WHAT THE EXERCISE ASKS: Could you arrange the listing below as a JSON list of strings, one per line, beginning with its first line and running through the line containing "Action: coord(383,6)", with blank lines and pictures left out?

begin

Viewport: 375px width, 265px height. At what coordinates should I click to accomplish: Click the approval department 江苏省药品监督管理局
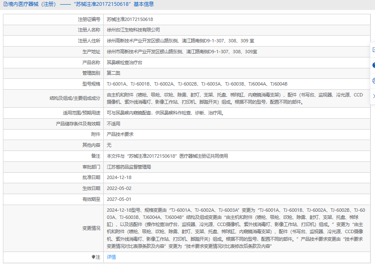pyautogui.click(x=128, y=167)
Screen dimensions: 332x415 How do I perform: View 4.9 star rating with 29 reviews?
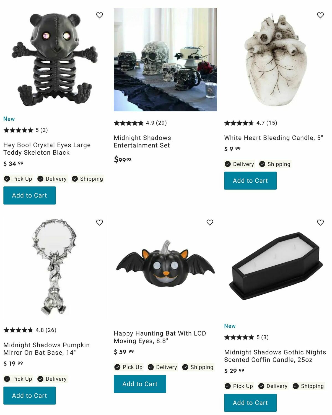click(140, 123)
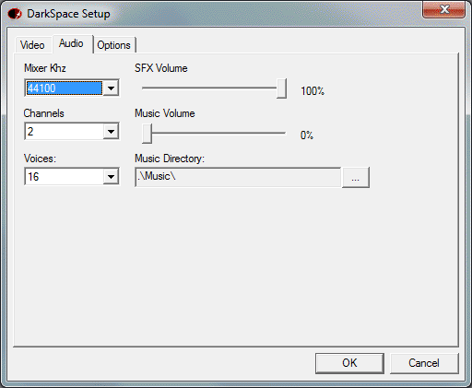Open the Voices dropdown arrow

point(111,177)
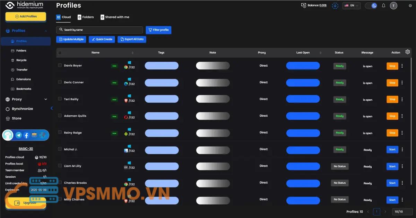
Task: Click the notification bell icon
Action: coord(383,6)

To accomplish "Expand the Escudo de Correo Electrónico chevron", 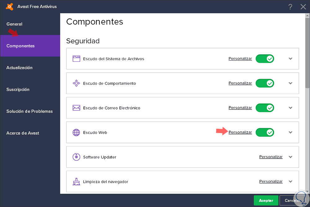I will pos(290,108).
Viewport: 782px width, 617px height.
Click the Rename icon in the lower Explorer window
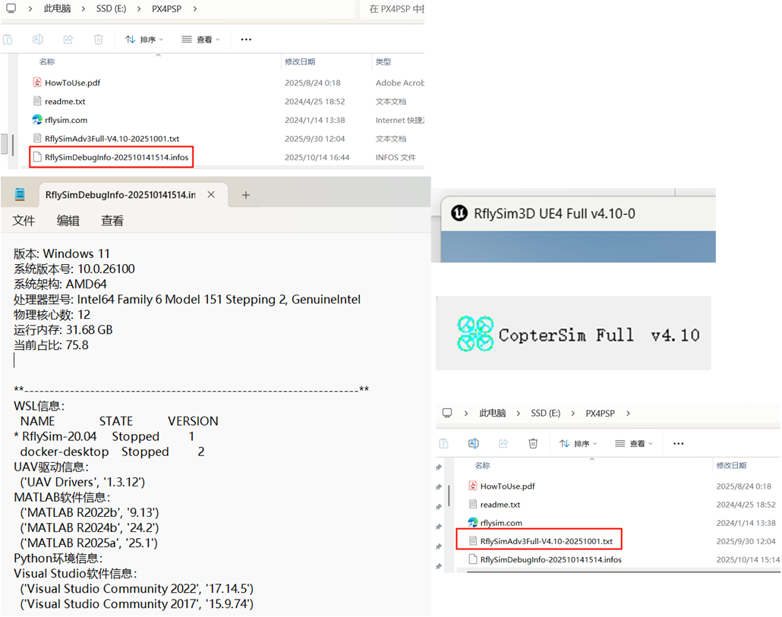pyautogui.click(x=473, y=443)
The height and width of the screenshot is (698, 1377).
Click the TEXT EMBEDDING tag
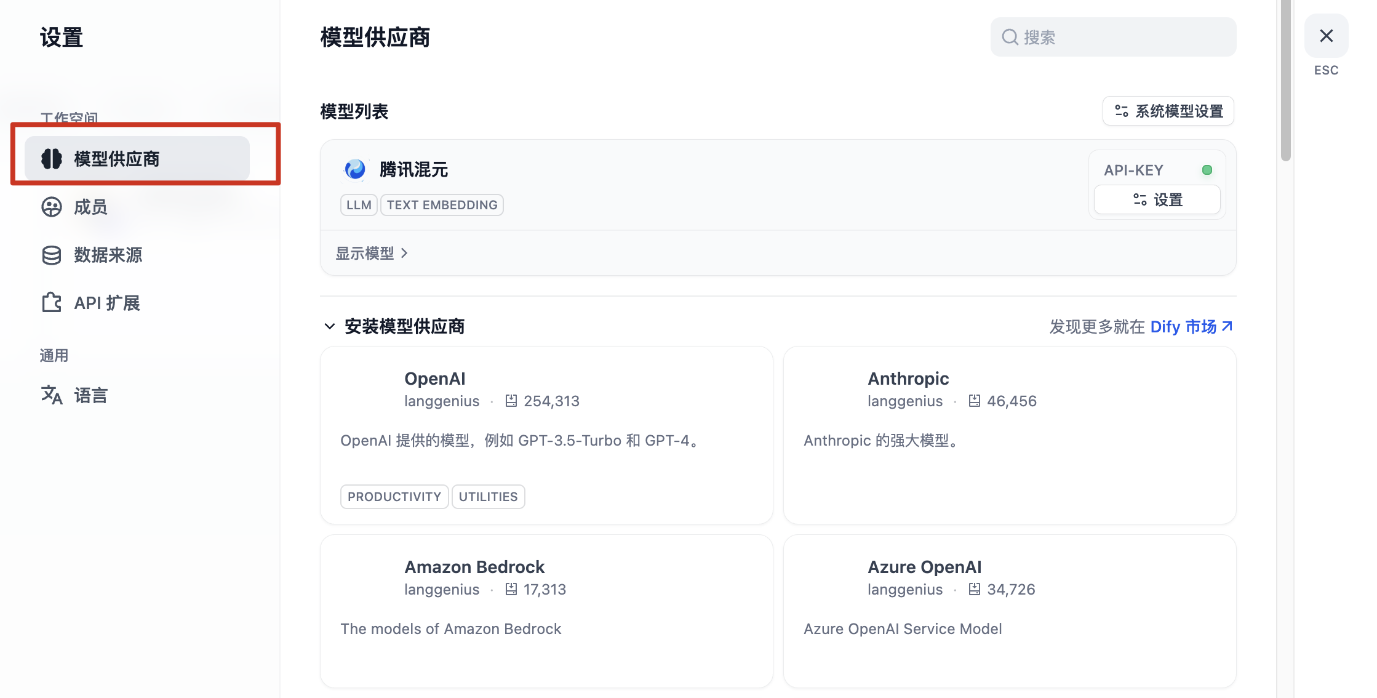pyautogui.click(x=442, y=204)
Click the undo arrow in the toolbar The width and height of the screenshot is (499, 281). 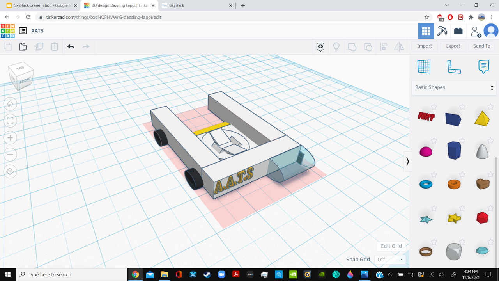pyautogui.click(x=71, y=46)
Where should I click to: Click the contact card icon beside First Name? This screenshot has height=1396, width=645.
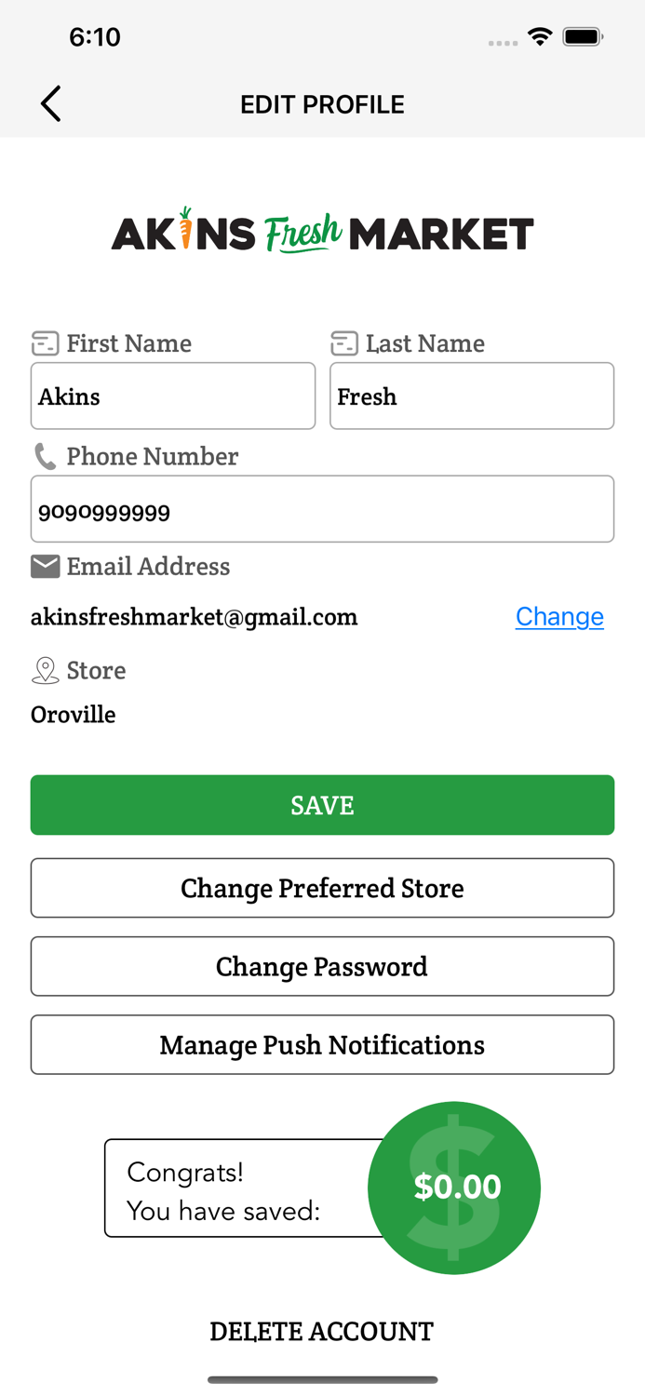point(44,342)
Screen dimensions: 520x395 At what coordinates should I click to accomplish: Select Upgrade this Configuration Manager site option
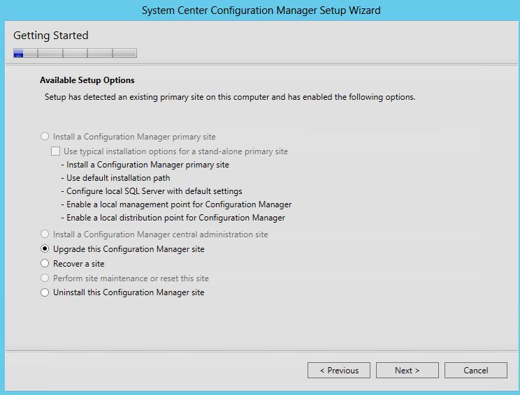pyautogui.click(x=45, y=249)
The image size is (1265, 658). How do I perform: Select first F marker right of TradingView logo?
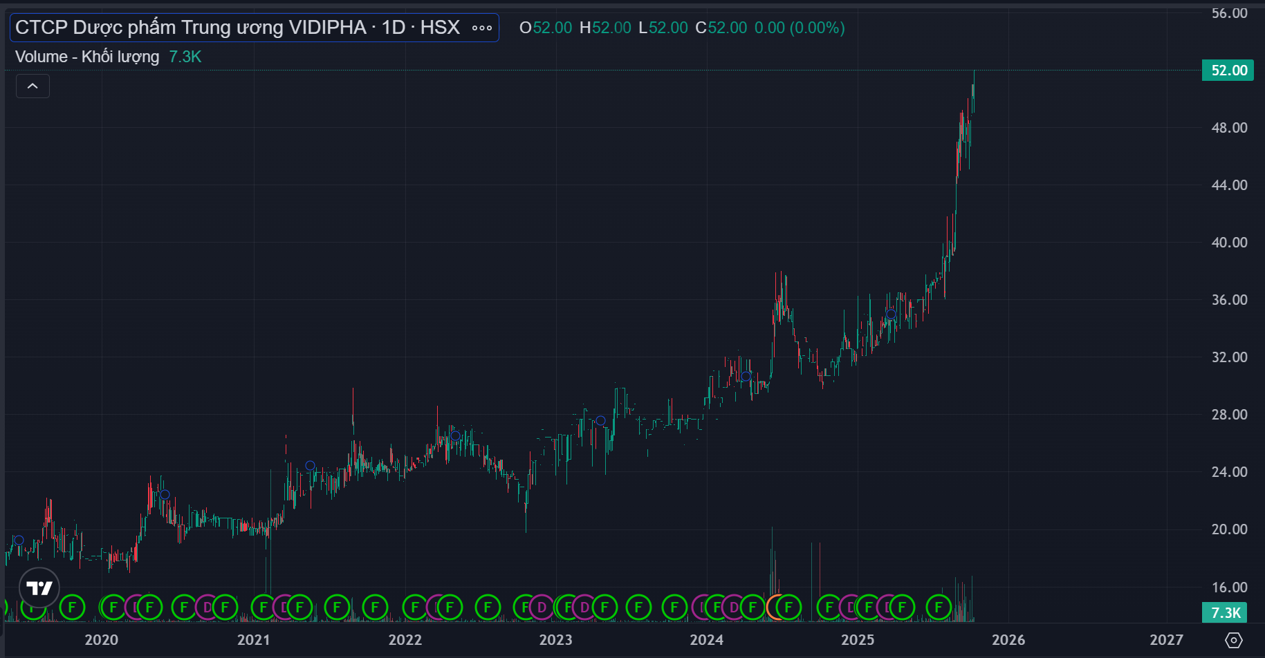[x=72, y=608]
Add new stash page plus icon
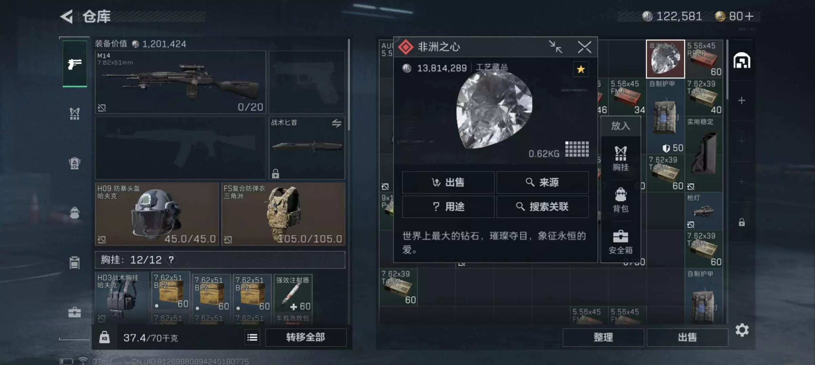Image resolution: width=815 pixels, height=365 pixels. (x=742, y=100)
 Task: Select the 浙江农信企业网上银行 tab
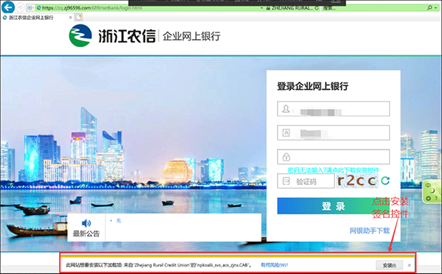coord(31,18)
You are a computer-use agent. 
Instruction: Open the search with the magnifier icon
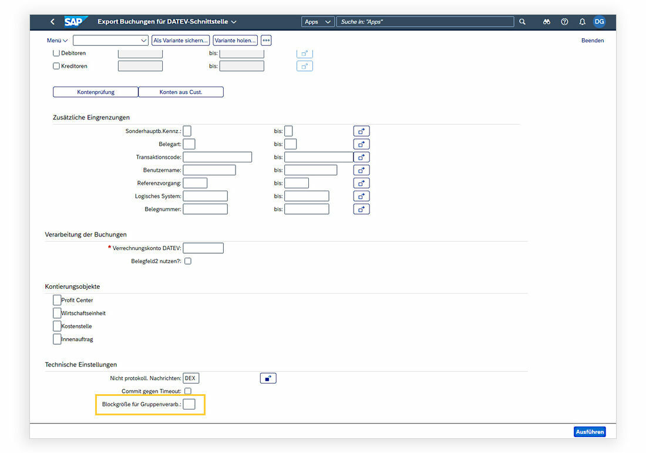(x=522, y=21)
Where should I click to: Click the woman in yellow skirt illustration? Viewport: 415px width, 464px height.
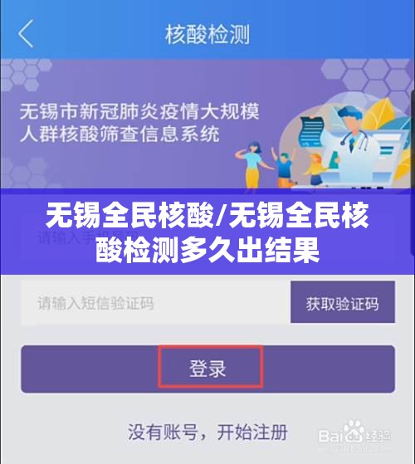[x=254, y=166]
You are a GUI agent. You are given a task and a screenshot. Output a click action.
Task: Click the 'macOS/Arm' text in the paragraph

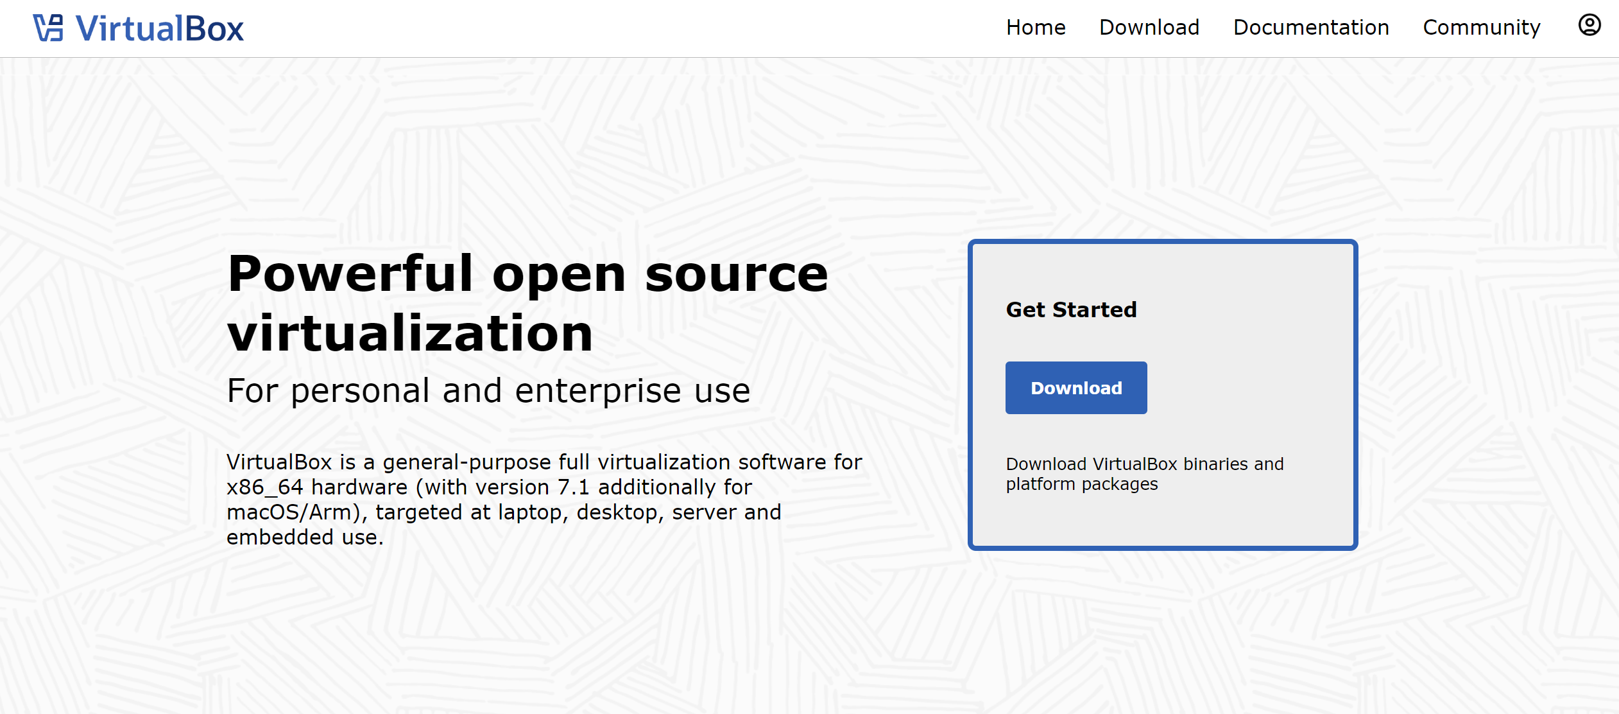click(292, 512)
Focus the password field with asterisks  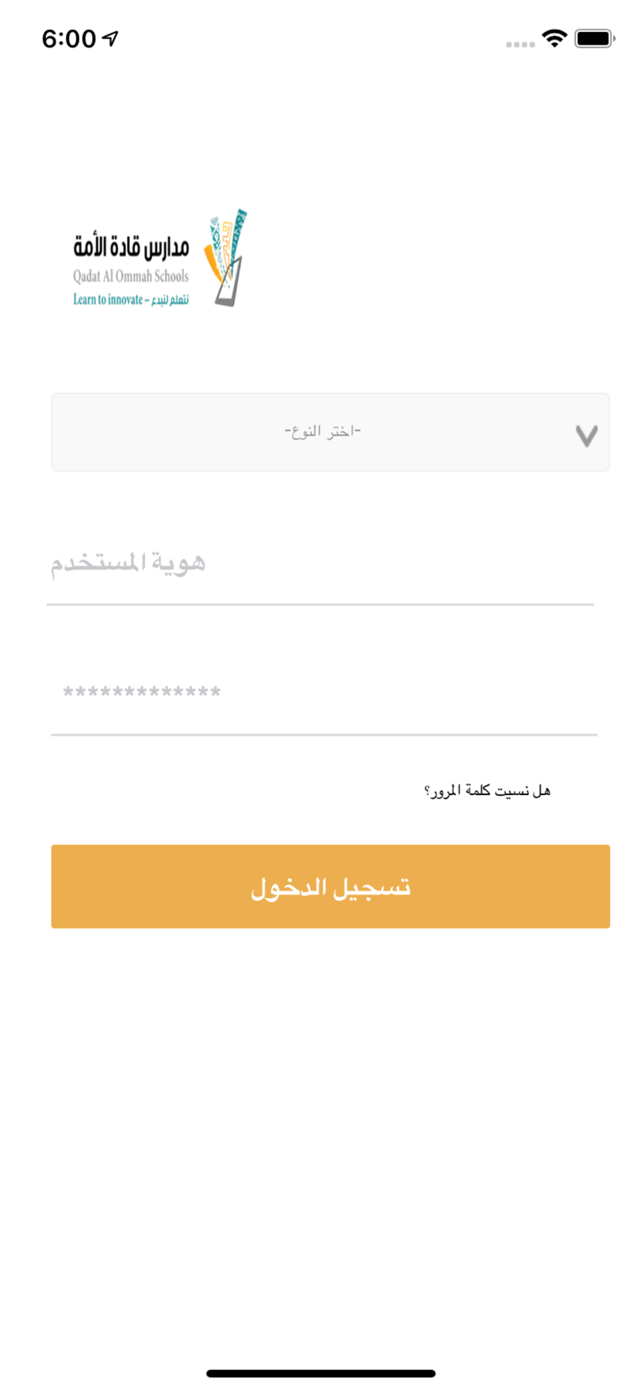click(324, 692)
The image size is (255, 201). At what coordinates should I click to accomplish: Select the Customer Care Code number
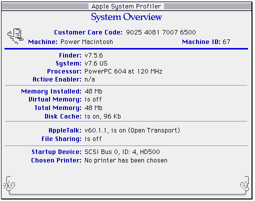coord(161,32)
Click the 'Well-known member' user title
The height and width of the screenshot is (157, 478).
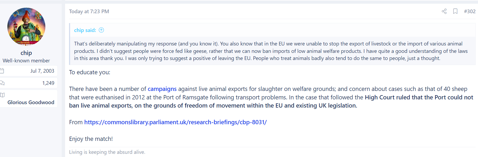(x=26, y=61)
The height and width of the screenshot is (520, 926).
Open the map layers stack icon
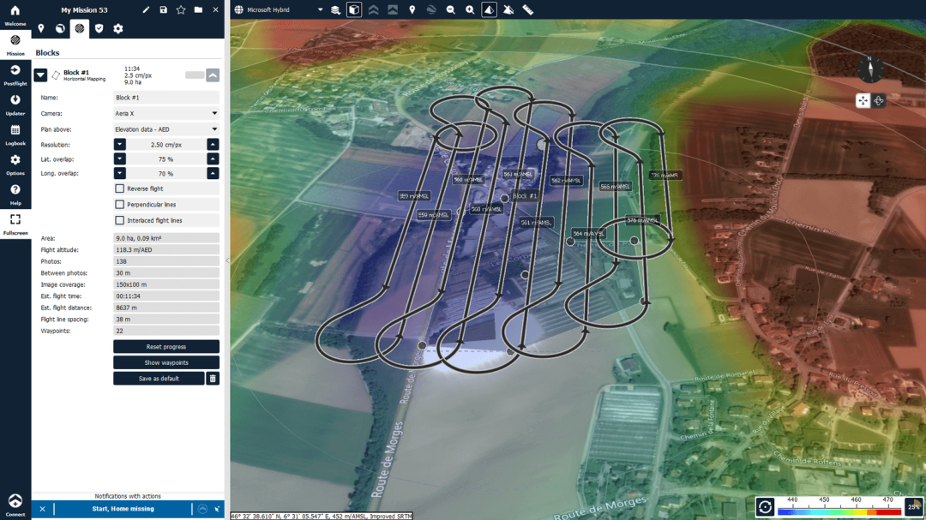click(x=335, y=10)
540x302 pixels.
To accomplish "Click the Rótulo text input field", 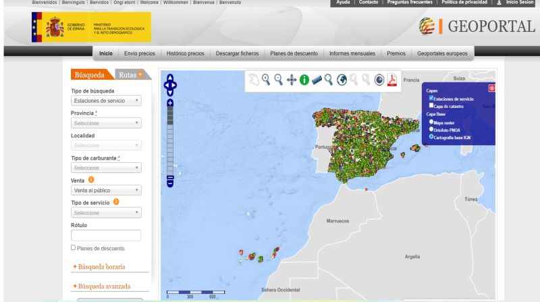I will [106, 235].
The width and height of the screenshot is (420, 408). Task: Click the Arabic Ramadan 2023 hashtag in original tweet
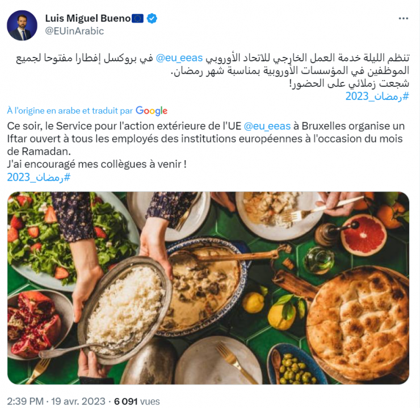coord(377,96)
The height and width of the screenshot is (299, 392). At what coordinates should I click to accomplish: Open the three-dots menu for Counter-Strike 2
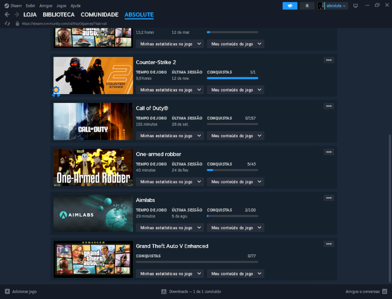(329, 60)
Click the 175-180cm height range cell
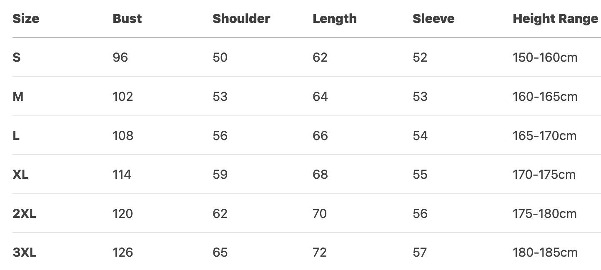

end

TASK RESULT:
[
  "Viewport: 375px width, 265px height. At what coordinates should I click to accomplish: Click the approval department 江苏省药品监督管理局",
  "pyautogui.click(x=128, y=167)",
  "Screen dimensions: 332x415 How do I perform: View 4.9 star rating with 29 reviews?",
  "click(140, 123)",
  "Open the Voices dropdown arrow",
  "point(111,177)",
  "Task: Click the notification bell icon",
  "Action: coord(383,6)"
]